Entry Date:
July 27, 2016

Experimental Innovation Lab (X-Lab)


Evidence-based decision making is hard. Managers want to learn how to achieve their goals by mobilizing their resources and capabilities, but doing this requires evaluating the outcomes of their projects and initiatives, and knowing how to interpret them. The gold standard for building such knowledge is randomized experiments. From science to medical trials, this is the tool that is used when practitioners really want to know what causes something.

In recent years, businesses have started to harness this powerful tool to help them achieve key business goals. Amazon, E-Bay, Facebook, Google, Microsoft, and many others, are embracing randomized experiments to get the best evidence base for their decisions. And while their experiments started primarily in the digital realm, they are increasingly finding their way into the most important decisions that these firms make.

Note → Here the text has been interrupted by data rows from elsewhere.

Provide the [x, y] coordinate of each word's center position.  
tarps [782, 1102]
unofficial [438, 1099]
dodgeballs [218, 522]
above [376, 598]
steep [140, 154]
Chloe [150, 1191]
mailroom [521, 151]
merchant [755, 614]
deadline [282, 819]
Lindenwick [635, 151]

Experimental Innovation Lab (X-Lab) will demonstrate why experiments – if performed well – can be such an important enhancer of business decision making. It will also introduce students to the skills they need to run experiments, and to interpret the results from the experiments of others.

The class will be primarily a hands-on, action learning experience. Students will work with host firms and non-profit organizations to design, run, and interpret the results from randomized trials. They will be guided in this both by foundational knowledge provided at the beginning of the course and mentors assigned to each of the project teams.

This course will run for the full semester. The first weeks will consist of lectures and class discussions to cover the essentials behind running experiments in the field. After laying the foundation, the class will form teams to run a real time field experiment in cooperation with host firms. In this project phase, we will meet up every week to discuss progress on the projects. The professors and the TA will be on hand to trouble shoot and provide guidance for the project presentations in the final week of the term.